Lowmack v. Eckerd Corp.

303 A.D.2d 998, 757 N.Y.S.2d 406, 2003 N.Y. App. Div. LEXIS 2893
CourtAppellate Division of the Supreme Court of the State of New York
DecidedMarch 21, 2003
StatusPublished
Cited by18 cases

This text of 303 A.D.2d 998 (Lowmack v. Eckerd Corp.) is published on Counsel Stack Legal Research, covering Appellate Division of the Supreme Court of the State of New York primary law. Counsel Stack provides free access to over 12 million legal documents including statutes, case law, regulations, and constitutions.

Bluebook
Lowmack v. Eckerd Corp., 303 A.D.2d 998, 757 N.Y.S.2d 406, 2003 N.Y. App. Div. LEXIS 2893 (N.Y. Ct. App. 2003).

Opinion

—Appeal and cross appeal from an order of Supreme Court, Erie County (Michalek, J.), entered May 14, 2002, which, inter alia, granted the motion of defendant Eckerd Corporation for summary judgment dismissing the complaint against it.

It is hereby ordered that the order so appealed from be and the same hereby is unanimously modified on the law by denying in part the motion of defendant Eckerd Corporation and reinstating the fourth and sixth causes of action for false arrest/ false imprisonment and loss of consortium against it and as modified the order is affirmed with costs to plaintiffs.
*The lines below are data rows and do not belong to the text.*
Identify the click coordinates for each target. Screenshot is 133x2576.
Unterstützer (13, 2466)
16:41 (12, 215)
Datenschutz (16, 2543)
Memorandum: James Lowmack (plaintiff) was arrested and briefly detained by officers of defendant Town of Cheektowaga Police Department based on allegations by employees of defendant Eckerd Corporation (Eckerd) that plaintiff had robbed one of Eckerd’s stores. Plaintiff was released after the officers had viewed a store surveillance tape and determined that plaintiff was not the criminal. Plaintiffs commenced this action against Eckerd and defendants Town of Cheektowaga and Town of Cheektowaga Police Department (collectively, Town) alleging various theories of liability. Eckerd moved for summary judgment dismissing the complaint against it, and the Town moved for summary judgment dismissing the complaint and cross claims against it. Supreme Court granted the motion of Eckerd in its entirety. The court also granted the motion of the Town in part, dismissing the second and fifth causes of action against the Town, and denied the motion with respect to the causes of action against the Town for false arrest/ false imprisonment, assault/battery and loss of consortium.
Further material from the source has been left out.